J’ai tenu cinq ans comme architecte libéral. J’ai assez mal vécu cette période. C’était trop de stress, de données inconnues, de possibilités, de distractions, de problèmes. J’ai essayé de me tenir à un rythme et à une rigueur de travail. Ainsi que dans ma vie de couple et personnelle. Je menais parallèlement une vie spirituelle et ésotérique en m’ouvrant aux nouveaux courants holistiques. Malgré la difficulté, je vois que j’ai passé de merveilleux moments avec l’homme avec qui j’ai vécu ces découvertes et traversé les moments pénibles. J’ai élargi mon champ de conscience et de connaissances. Je me suis ouvert à moi et aux autres.

Retour au cadre protecteur !

J’ai craqué au bout de cinq ans et ai repris un emploi de vendeur pour être à nouveau dans un cadre fort et rassurant. Je n’avais qu’à obéir aux ordres et percevoir mon salaire. Un salaire bien mérité étant donné ma façon de m’investir. Une paie aussi bienvenue suite à cinq années financièrement serrées. J’ai calculé que j’avais travaillé pour trois euros de l’heure sur un projet et chantier. Je prenais trop au sérieux mon travail d’archi et m’investissais trop. Je suis resté quatre ans dans cette chaîne de magasin bio. Gravissant les échelons jusqu’à celui de responsable de magasin, ce qui a conforté mon estime de moi. Mais j’ai fini par étouffer dans ce cadre que je ne voyais plus aussi bienveillant et salvateur qu’au début. J’ai été licencié après avoir commencé à faire un burn out. Voilà où prend fin ma recherche d’un cadre protecteur extérieur.

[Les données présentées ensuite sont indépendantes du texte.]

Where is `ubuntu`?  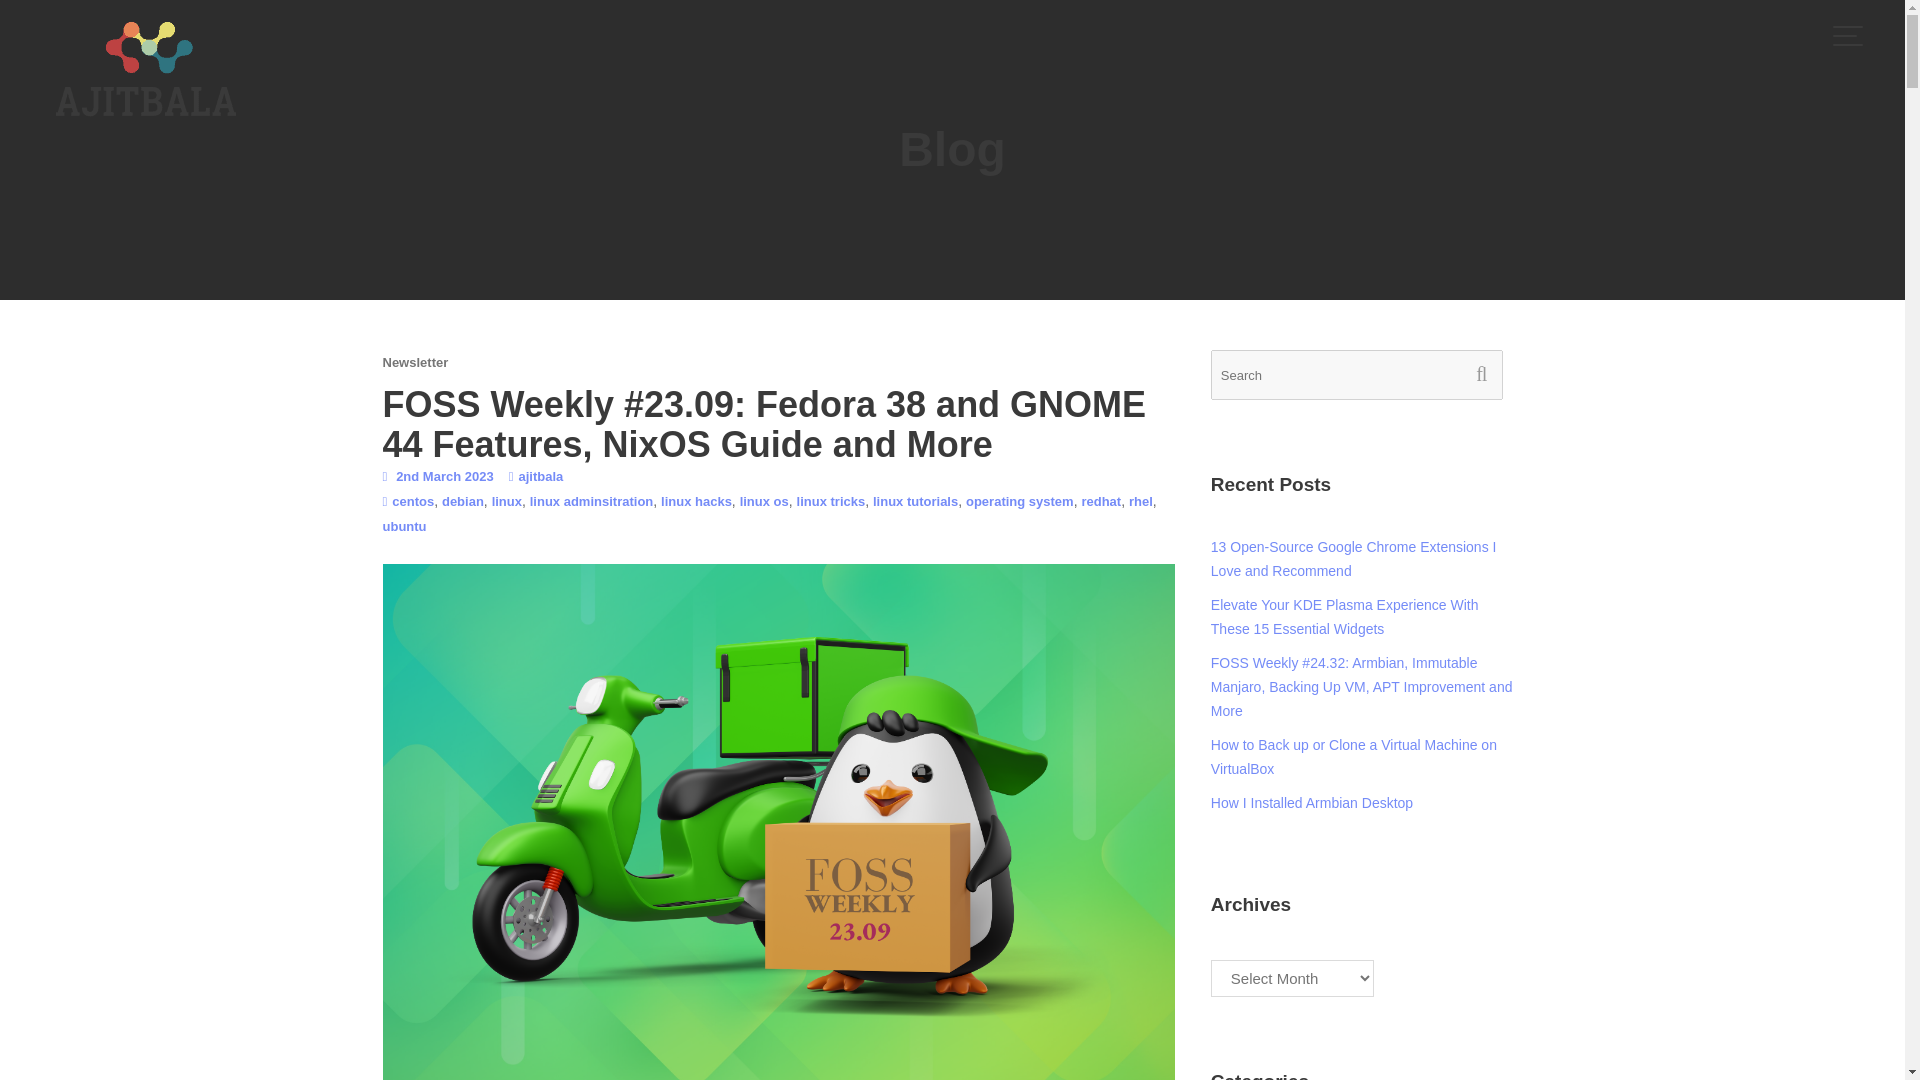
ubuntu is located at coordinates (404, 526).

Mon recherche de cadre protecteur en amour !

C’est dans ma vie sentimentale que ma recherche de ce cadre protecteur a fait le plus de dégâts. J’ai enchaîné pendant des années les relations. Et même quand j’étais en relation avec quelqu’un, je n’étais jamais sûr. Je pouvais tomber amoureux et avoir le coup de foudre pour de parfaits inconnus. C’est le problème de ma dépendance affective. Ce qui a fait souffrir beaucoup. Je devrais plutôt dire que mon comportement a fait souffrir. Ou encore mieux, j’ai fait souffrir. Et je m’en suis voulu. J’ai ressenti de la culpabilité et me sentais perdu à chaque rupture. Le pire est que je crois encore au Prince Charmant, à l’Amour.

Seconde période, construction de mon propre cadre protecteur !

Je cherche à construire mon propre cadre et désire rester le plus indépendant possible. Etant conscient de ma dépendance affective et de mon envie d’être en couplé, je me refuse à retomber dans les mêmes pièges qu’avant. En cherchant un homme charismatique et paternaliste au profil de sauveur. Je préférerais une relation basée sur l’autonomie de chacun, une bienveillance distante et encourageante. Professionnellement, je préfère travailler pour moi. J’ai tellement d’idées à donner, à partager que j’exploserais de ne pouvoir le faire en travaillant dans une entreprise. J’ai maintenant l’esprit indépendant et autonome, la confiance en moi et les compétences nécessaires pour être créateur de mes entreprises. Je l’espère.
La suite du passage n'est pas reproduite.